Group synchronization in SAML or OIDC

You can enable group synchronization in Validate when using secure protocols like SAML or OIDC. Group information is fetched from the IdP during user login and saved in the Validate permissions database.

To enable group synchronization:

Configure the IdP to send group information:

In Keycloak (OIDC):
- Under Client Scopes, add a Group Membership mapper.
- In the mapper configuration, set Full Group Path to off (Validate does not support nested groups).
- Set Add to Userinfo to on.
In Keycloak (SAML):
- Under Client Scopes, add a Group List mapper.
- Set Full Group Path to off.
Ensure the following parameter is included in auth.properties, or through kwauthconfigw:
```
kw.groupDnAttribute=groups
```
where 'groups' is the attribute name from your IdP that contains the authenticated user's group information.

To disable group synchronization, remove the group parameter from auth.properties or through kwauthconfigw.
Restart the Validate server.

Limitations

Group membership is updated only when users log in.

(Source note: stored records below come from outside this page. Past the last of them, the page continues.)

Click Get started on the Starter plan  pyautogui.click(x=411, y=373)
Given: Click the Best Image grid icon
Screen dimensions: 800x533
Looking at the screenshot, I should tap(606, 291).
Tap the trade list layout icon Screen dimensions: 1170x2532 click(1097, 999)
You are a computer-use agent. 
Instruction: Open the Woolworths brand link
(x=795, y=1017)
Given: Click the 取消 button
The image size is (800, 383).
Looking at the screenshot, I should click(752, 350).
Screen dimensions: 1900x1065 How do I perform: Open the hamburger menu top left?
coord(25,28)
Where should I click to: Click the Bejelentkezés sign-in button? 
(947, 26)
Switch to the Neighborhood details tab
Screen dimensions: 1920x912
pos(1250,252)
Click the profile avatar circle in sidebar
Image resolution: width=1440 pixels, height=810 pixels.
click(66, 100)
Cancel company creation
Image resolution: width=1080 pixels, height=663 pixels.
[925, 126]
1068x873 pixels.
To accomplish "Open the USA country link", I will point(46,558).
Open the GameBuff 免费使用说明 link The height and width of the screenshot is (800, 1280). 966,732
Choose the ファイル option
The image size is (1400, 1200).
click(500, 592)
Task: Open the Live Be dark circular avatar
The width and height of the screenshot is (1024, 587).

If a group is changed in the IdP, users must log in again to update their groups in Validate.
When group synchronization is enabled, users cannot be manually assigned or removed from groups in Validate. The IdP is the single source of truth for group memberships.
Validate enforces a 255-character limit for group names. If a user belongs to a group with a name exceeding 255 characters, synchronization will fail for that user.
If a group is renamed in the IdP, roles must be reapplied to the new group name in Validate.
Validate does not support nested groups.
Token Timeout Consideration: Group information updates only when users log in. Adjust token timeouts in admin.conf to control how often re-login is required:
```
token.timeout.browser=8d
```

Troubleshooting

My group names are mapped with a preceding slash (/) in Validate.

Workaround: Disable Full Group Path in the Keycloak Group Membership mapper.